Showing posts with label honey. Show all posts
Showing posts with label honey. Show all posts

Tuesday, 10 July 2012

Home Remedies

Posted by Bel

When I feel unwell, the last thing I want to do is make my way to a chemist or health food store to find some magical cure for my ills.  I want to eat, drink, take or do something here at home.  And rest!

I love hearing about other people's home remedies.  I had a cough recently and asked around about what to take to ease it.  I didn't go out for ages, so had to make do with what I had here.  My favourite 'cures' were: homegrown honey (by the teaspoonful and in hot water - with or without lemon and/or fresh ginger), essential oils to breathe more easily, keeping very warm - especially my feet, and lots of rest.  I wanted to make some chicken soup, or a spicy stir fry, but I just didn't have the energy to cook much so went with what the family were having...

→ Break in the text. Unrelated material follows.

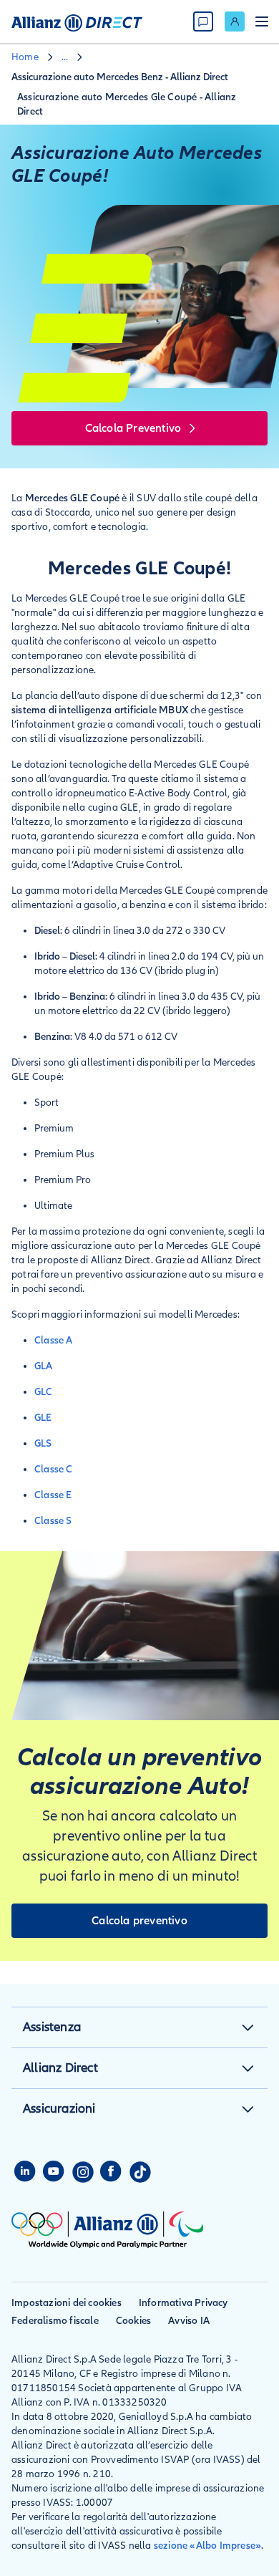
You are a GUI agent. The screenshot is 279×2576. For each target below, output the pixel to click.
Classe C (53, 1469)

And this week I had a headache.  Lavender oil and massage are my favourite headache cures.  And using accupressure on my hands and head always gives relief too!

Accupressure also relieves nausea for me, as does consuming anything containing ginger, and perppermint tea.

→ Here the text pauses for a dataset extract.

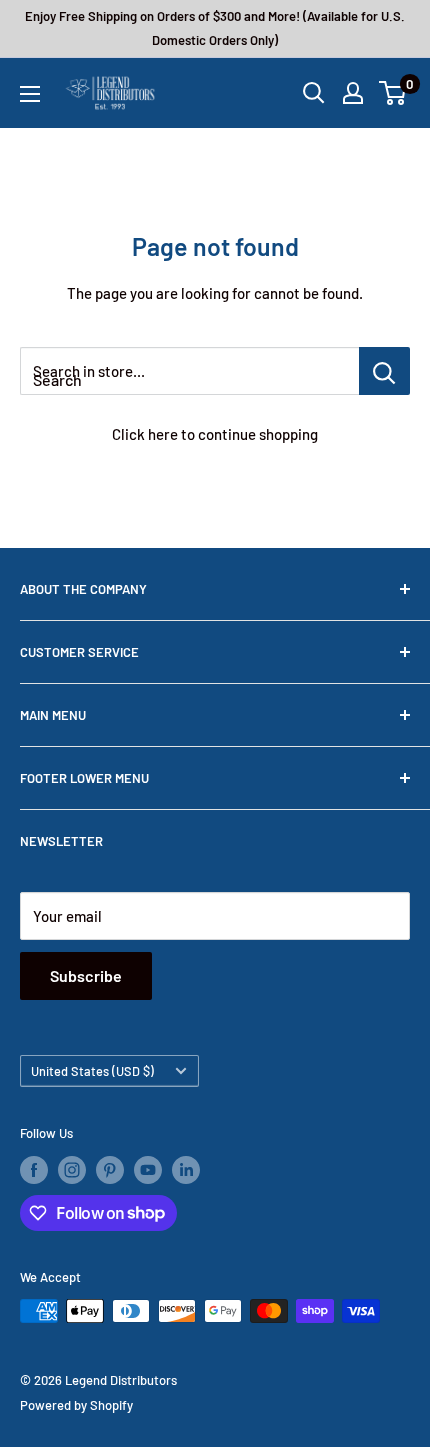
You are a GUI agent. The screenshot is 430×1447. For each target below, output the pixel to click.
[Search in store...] (384, 371)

These remedies are as easy to have around as a box of pain killers or bottle of cough syrup from the pharmacy, but they are natural, inexpensive and generally without side effects.

When the winter ills and minor ailments strike - what do you reach for, to ease the symptoms?

Tuesday, 6 March 2012

Beginning Beekeeping

Posted by Bel
from Spiral Garden

Have you heard about how much trouble honeybees are in?  Bees aren't just a means to obtaining honey, bees are actually responsible for the pollination of most plants which provide food for us.  They play a vital role in the survival of our society!

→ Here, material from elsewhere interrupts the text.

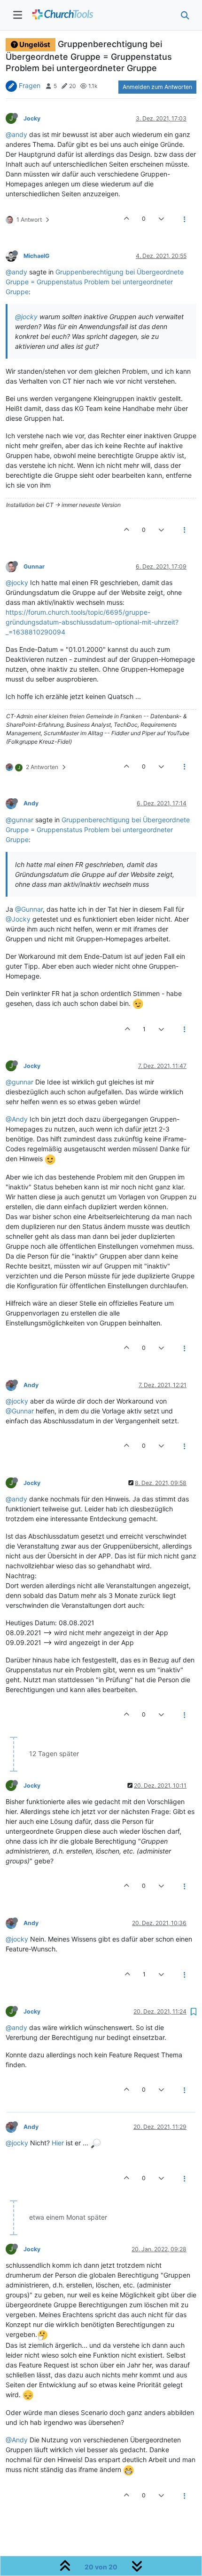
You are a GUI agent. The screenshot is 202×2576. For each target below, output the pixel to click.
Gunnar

Bees face many challenges, and beekeepers can help increase healthy honeybee populations.  In pesticide-free areas especially, even if you don't want to be a beekeeper, you might like to offer some of your land (or rooftop even) for someone else's hives.  As well as producing honey, having bees on site helps increase the productivity of gardens, farms and orchards.

For awhile we have wanted to have our own bee hives.  As well as pasture land, we have rainforest, a large mixed orchard, a macadamia grove, wild food and flower gardens and numerous wind/privacy breaks of native trees.  We have had some hives here for a few years that belong to someone else, but for various reasons we decided to learn more about the honey bee business ourselves...


First I got a few library books, which explained some basic beekeeping info.  We still had many questions, though, so we asked a friend for advice.  He is part of a beekeeping club locally and was a wealth of info.  We asked more people we knew with hives and got some conflicting information, but also a lot of local knowledge.  We found out what we'd need to buy, and what we could borrow.

Some equipment we bought through our friend in the beekeeping club, and some we bought online.  We did look for local secondhand items, but there was nothing around.  It cost us about $900 to buy a full suit, tools (lever, smoker, brush, uncapping comb), two brood boxes (the bottom box where the Queen lives and babies bees are made) and two top boxes (where the honey for us is made and retreived).  There's also frames, wax sheets (to speed the process up), a queen excluder and possibly more bits and pieces I haven't noticed!  It was quite an investment, but we hope that the money will be recouped in honey before too long.  How fast the hives are filled with honey really depends on the weather.  I've heard that locally, hives have filled more quickly in the past couple of months than they have in years.  Weather events like cyclones affect honey collection around here.  We have the advantage of the bees having multiple sources of food, so supply is affected less than with hives situated in a monoculture orchard, for example.  Our permaculture-inspired property of course enjoys the benefits of having many thousands of bees here as well!

We have been doing a bit of maintenance on the hives which are here (with permission) now that we have a full bee-keeping suit and smoker.  The colonies are strong, and the honey is a nice mixed blend - good news for us as we set up our first hives.

Below are a few resources we've found useful so far.  I will post more of our honey journey once we've set up the hives!

Beekeepers' Associations (Australia)
Bee Facts
Become a Beekeeper *

* Check with your local department of agriculture or primary industries to find out about regulations and licences required where you live.